5) Output risk indicators (stability checks before you commit)
Even before running the full allocation, the checker can warn when inputs are likely to produce unstable results, such as:
- allocation bases that sum to zero,
- extreme ratios (for example, one bucket at ~99.9% with others near zero),
- inconsistent number formatting that can cause the tool to misread values.
Below is a quick checklist of the kinds of issues the checker typically flags:
| Check | What it flags | Typical fix |
|---|---|---|
| Component completeness | Missing required damages fields | Add the missing column value or set to 0 (if intentionally omitted) |
| Totals reconciliation | Subtotals don’t sum | Correct line items or totals so they match |
| Date validity | Invalid or reversed dates | Fix start/end fields |
| Rate sanity | Non-numeric or out-of-range rates | Enter numeric rates in the expected format |
| Category mapping | Columns don’t map to allocation schema | Rename/reorder columns to match the tool’s expected layout |
When to run it
Run the spreadsheet-checker at specific points in your workflow—because the goal is to prevent avoidable errors from flowing into allocation results you may later need to explain or revise.
Run the checker before importing a spreadsheet into the Damages Allocation workflow. It is especially helpful when you have multiple entries or when a teammate provided the inputs.
Run it:
- After you enter or import damages line items, before you start relying on totals.
- After you revise dates or rates, especially if you copy/paste rows across damages buckets.
- Before generating the final allocation you plan to submit, file, or circulate.
Avoid running it only at the end if:
- you suspect arithmetic issues,
- you performed any manual copy/paste,
- you adjusted assumptions multiple times (timeline, rate basis, or categories).
Warning: If you skip the checker until after allocation outputs are produced, you may spend more time tracing “why the numbers look off” when the underlying problem could have been caught—within minutes—by schema, reconciliation, and date/rate validation.
Try the checker
You can try the workflow in DocketMath using the jurisdiction-aware Damages Allocation (US-OR) tool.
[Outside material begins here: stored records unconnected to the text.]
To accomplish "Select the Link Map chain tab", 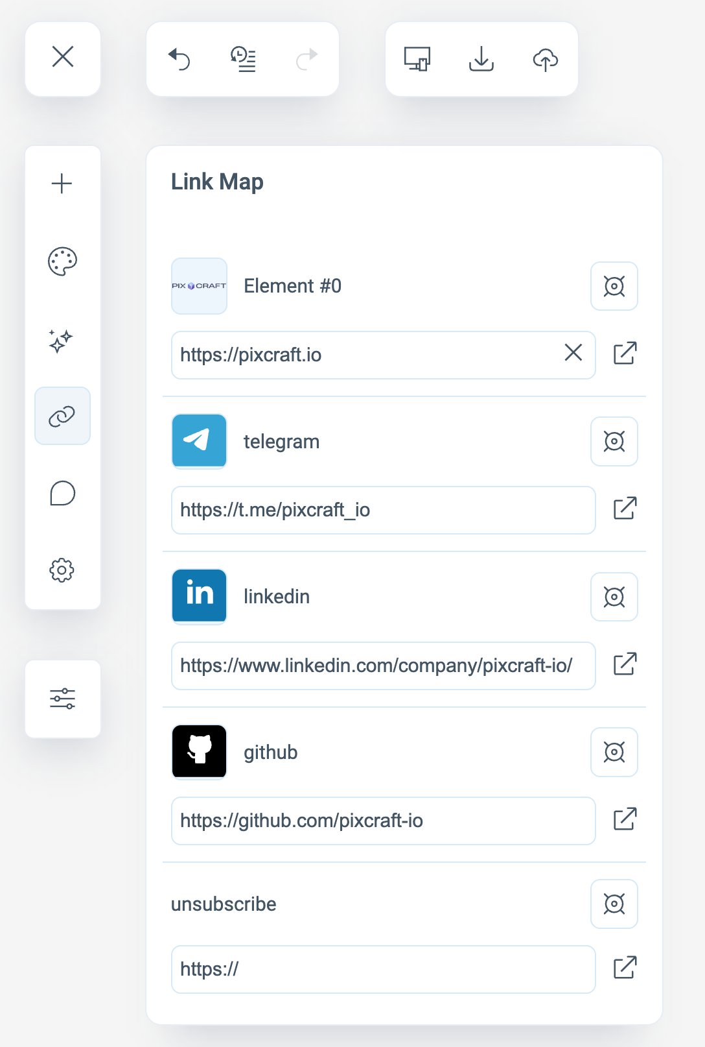I will (x=62, y=416).
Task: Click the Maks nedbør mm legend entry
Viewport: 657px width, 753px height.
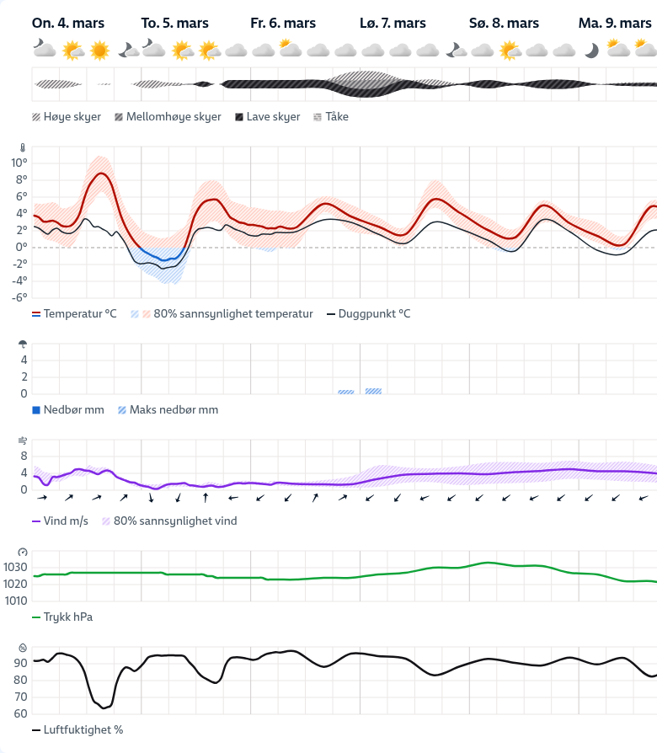Action: [173, 410]
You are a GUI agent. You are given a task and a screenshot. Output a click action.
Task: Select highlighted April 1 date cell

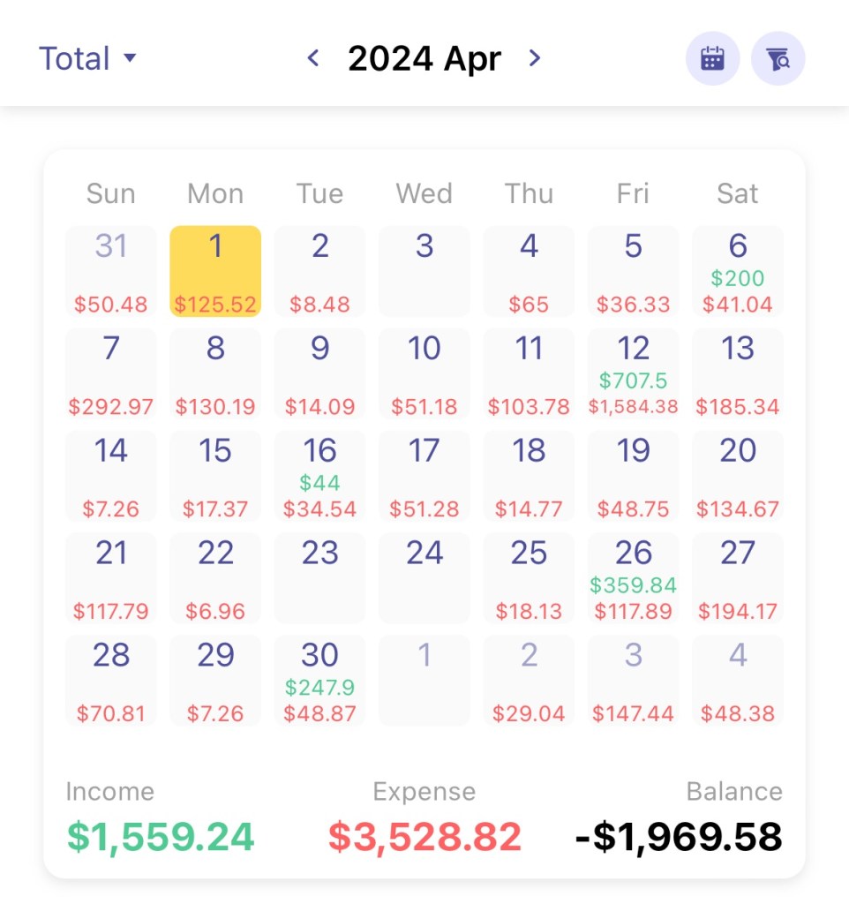coord(215,271)
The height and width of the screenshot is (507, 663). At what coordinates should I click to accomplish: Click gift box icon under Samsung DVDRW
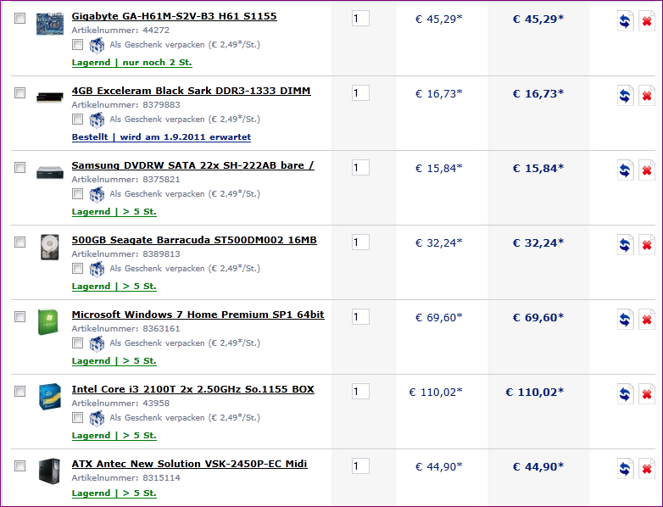[x=97, y=194]
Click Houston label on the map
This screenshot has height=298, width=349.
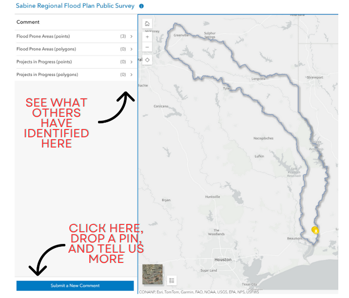(x=223, y=260)
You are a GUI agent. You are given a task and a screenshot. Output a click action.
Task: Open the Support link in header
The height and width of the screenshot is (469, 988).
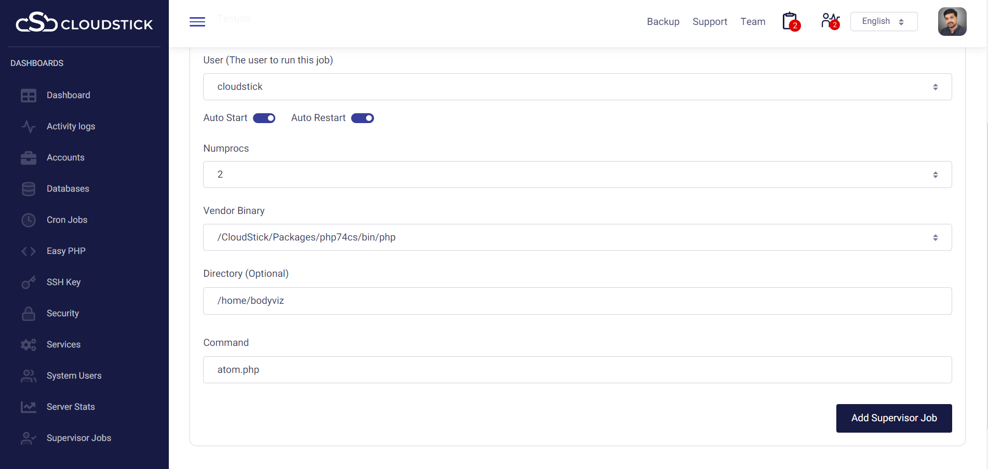[x=710, y=22]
The checker step validates structure, math, and mapping without generating allocations right away.
Upload the spreadsheet, review the warnings, and then run the calculation once the inputs are clean: Try the checker.
Step-by-step (practical workflow)
- Open DocketMath and navigate to the Damages Allocation checker.
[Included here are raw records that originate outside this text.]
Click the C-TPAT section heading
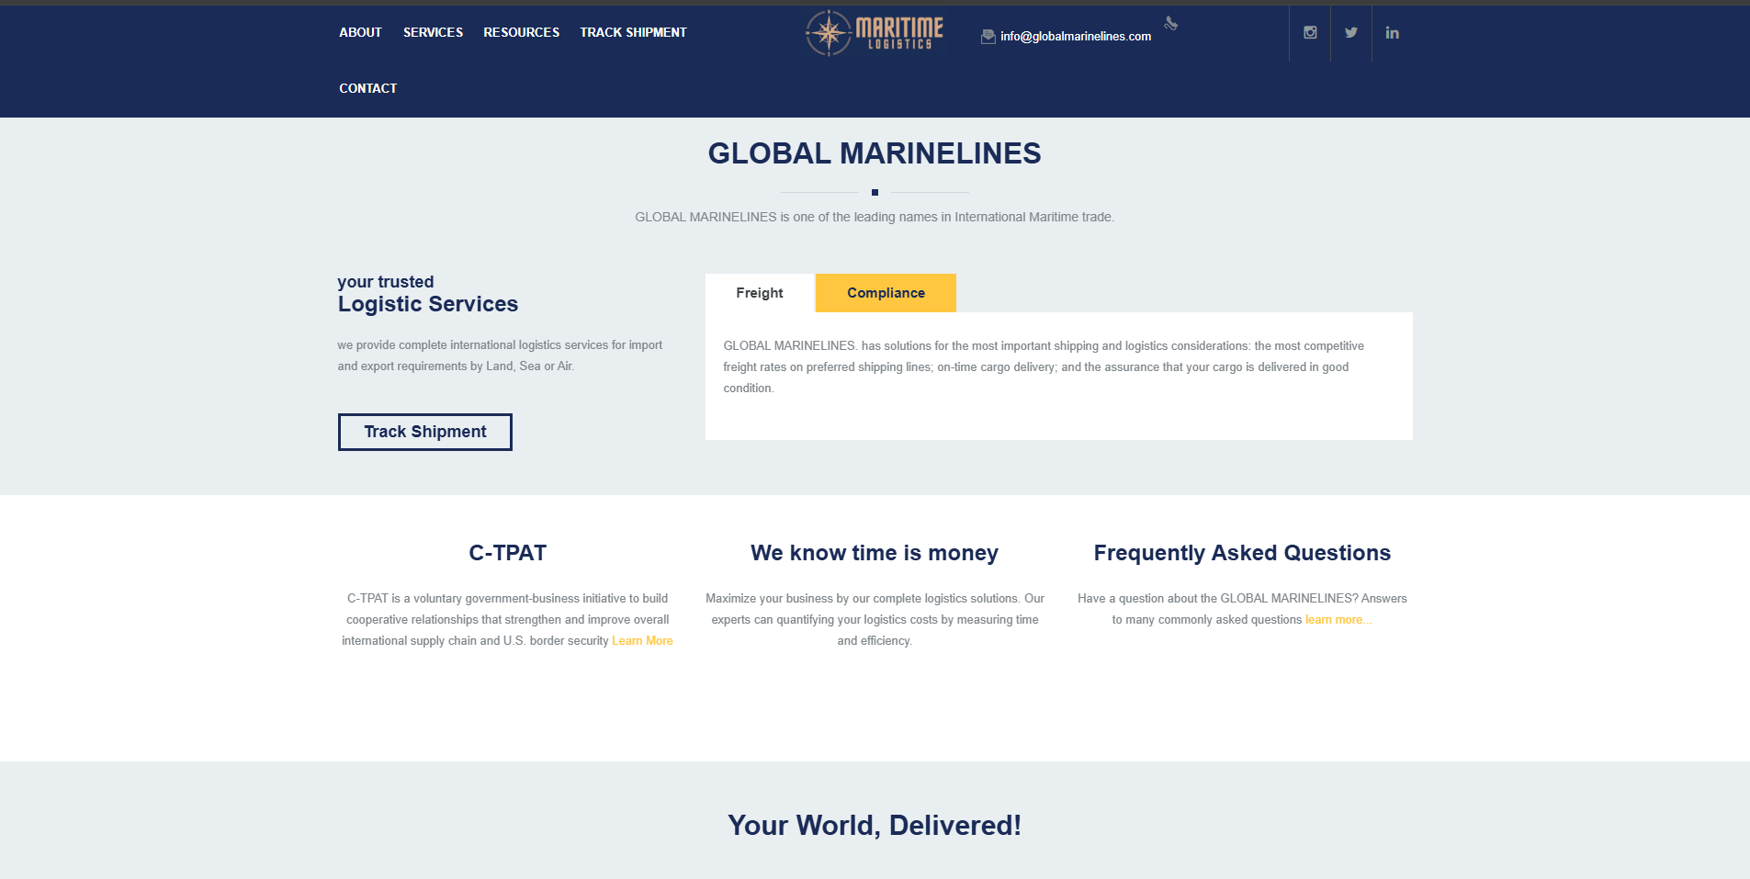Screen dimensions: 1750x879 [x=507, y=553]
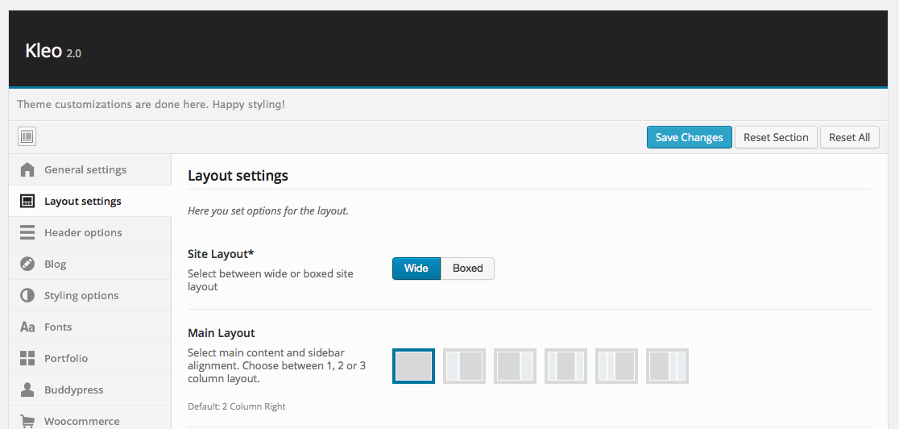Image resolution: width=899 pixels, height=429 pixels.
Task: Click the Reset All button
Action: 849,137
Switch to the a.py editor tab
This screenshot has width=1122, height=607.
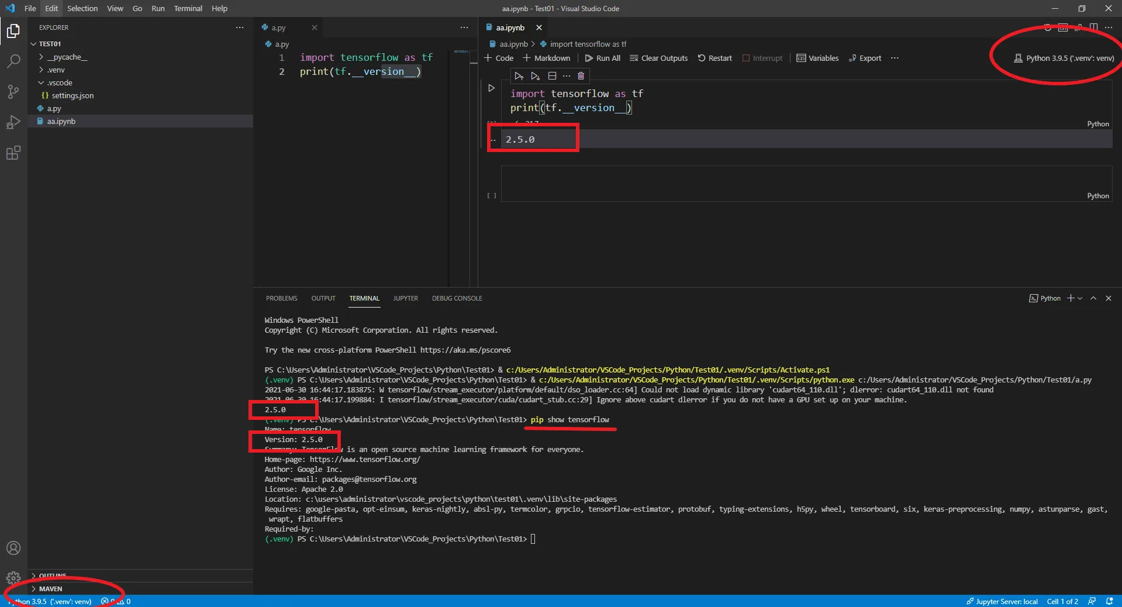[278, 27]
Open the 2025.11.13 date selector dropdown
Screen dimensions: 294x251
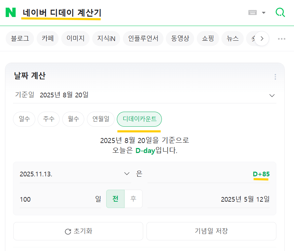pos(127,173)
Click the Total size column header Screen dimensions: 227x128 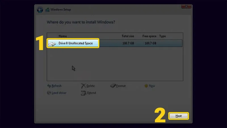(128, 36)
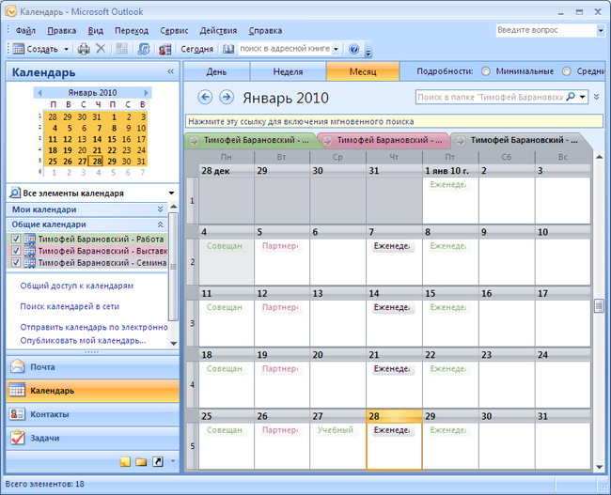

- Select jurisdiction: US-OR.
- Upload or paste your spreadsheet used for damages allocation.
- Run the spreadsheet-checker (validation runs first; allocations come later).
- Review the flagged items and apply fixes:
- add missing values (or confirm intentional zeros),
- correct totals that don’t reconcile,
- fix date order and rate formats,
- adjust category mapping if the tool can’t match your columns.
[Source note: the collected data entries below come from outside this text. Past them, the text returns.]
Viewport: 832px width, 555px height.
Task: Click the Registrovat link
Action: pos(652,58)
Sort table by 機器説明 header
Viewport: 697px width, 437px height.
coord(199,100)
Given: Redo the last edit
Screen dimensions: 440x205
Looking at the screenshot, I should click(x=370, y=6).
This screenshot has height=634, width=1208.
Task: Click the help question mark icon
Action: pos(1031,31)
- Re-run the checker until you clear major warnings.
- Only then run Damages Allocation.
Inputs that change outputs (what to watch)
Re-run the checker whenever you change any of the following, because they directly affect allocation results:
- Start/end dates (time-based calculations),
- rate fields (anything interest-like or time-based),
- damages category amounts (allocation proportions),
- any driver columns that determine how amounts allocate across parties or buckets.
What to expect from the output
After you clear checker issues, allocation results should be more stable and internally consistent. You’ll also get improved traceability between:
- line-item inputs,
- intermediate totals,
- final allocation outputs.
Note: The checker is not a substitute for case-specific legal judgment. It’s a spreadsheet validation and mapping layer intended to reduce avoidable calculation errors before you rely on the output.